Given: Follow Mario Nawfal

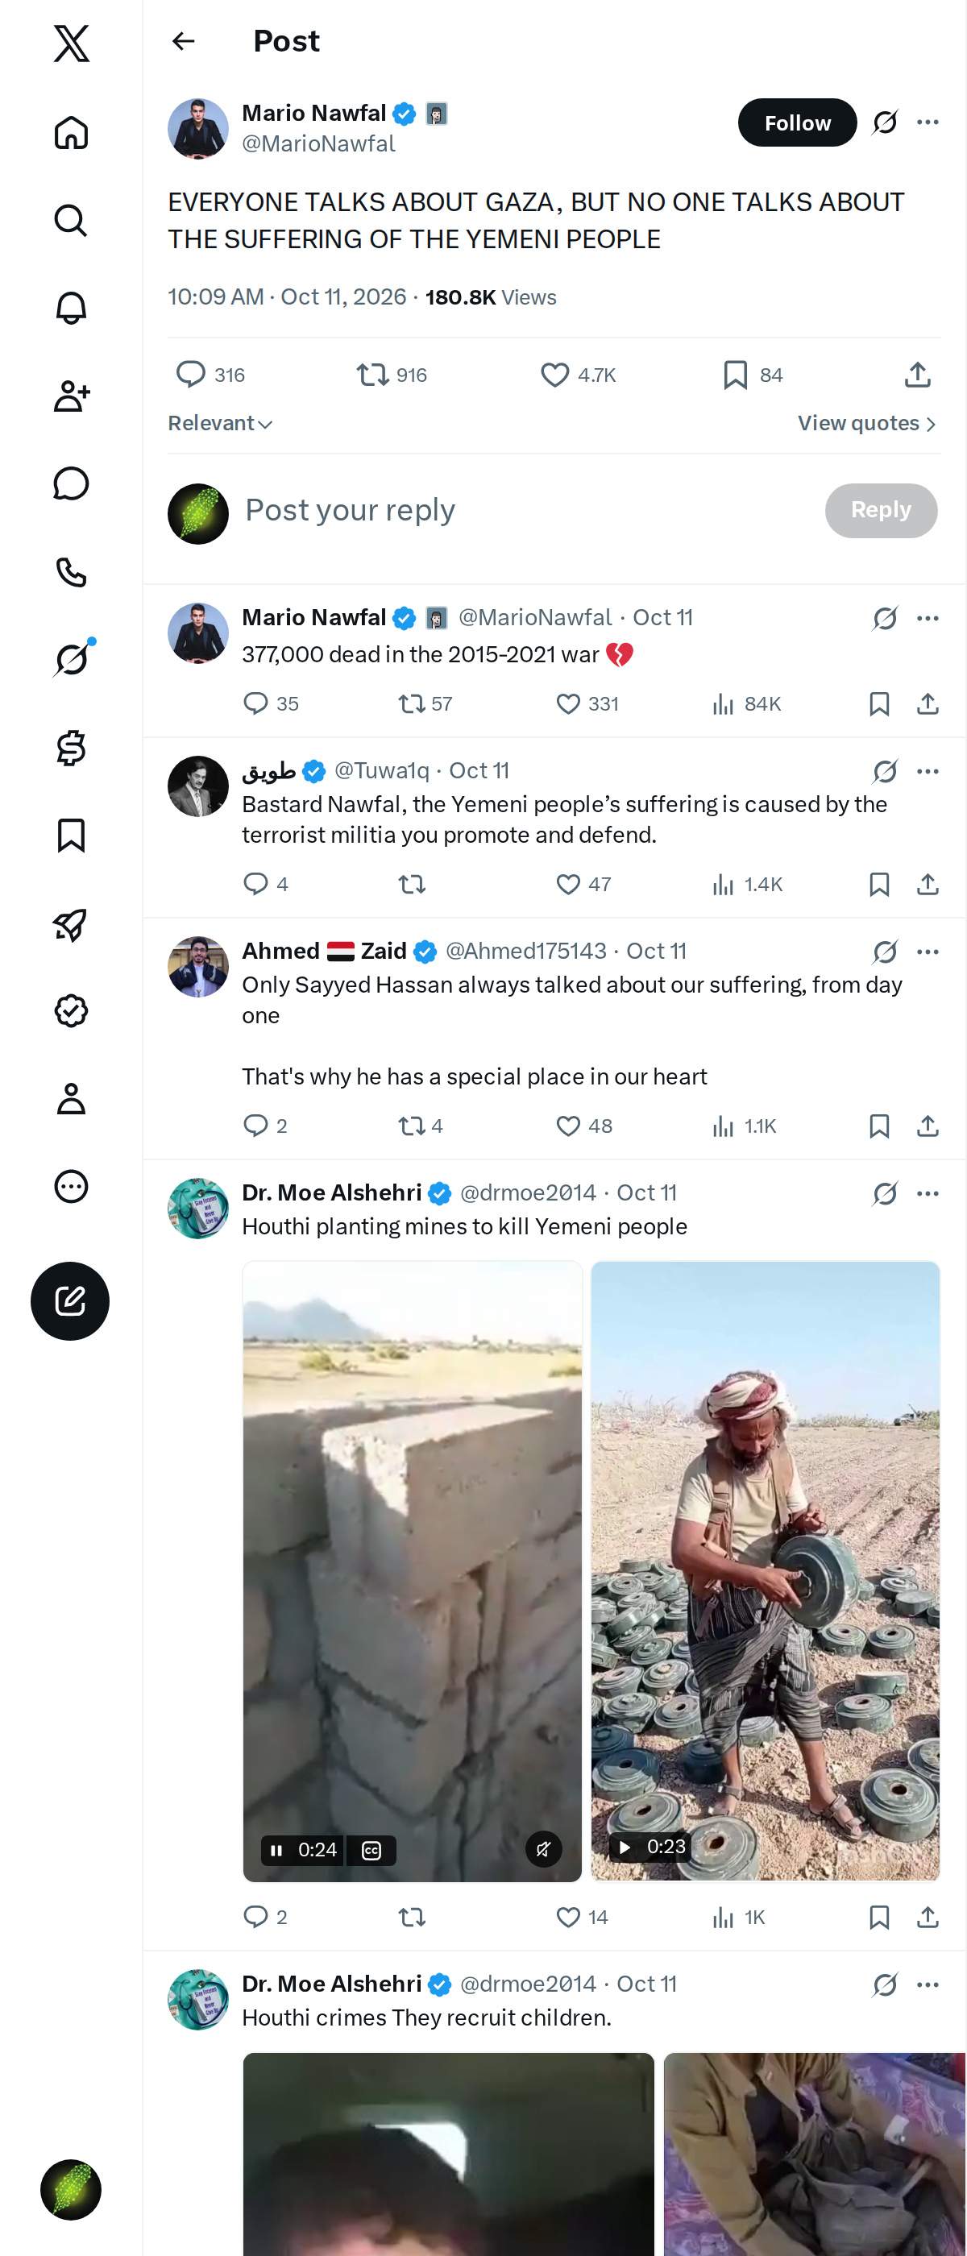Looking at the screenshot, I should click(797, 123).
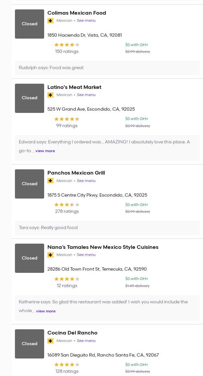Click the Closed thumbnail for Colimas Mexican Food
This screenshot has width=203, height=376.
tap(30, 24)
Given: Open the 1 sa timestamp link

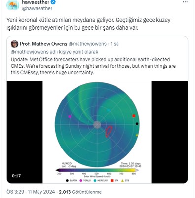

Problem requirements: Word for word, retype the material above without its pictures.

Solution to this task:
Given: Follow Mario Nawfal

Looking at the screenshot, I should click(797, 123).
Click the Closed thumbnail for Colimas Mexican Food
This screenshot has width=203, height=376.
tap(30, 24)
Given: Open the 1 sa timestamp link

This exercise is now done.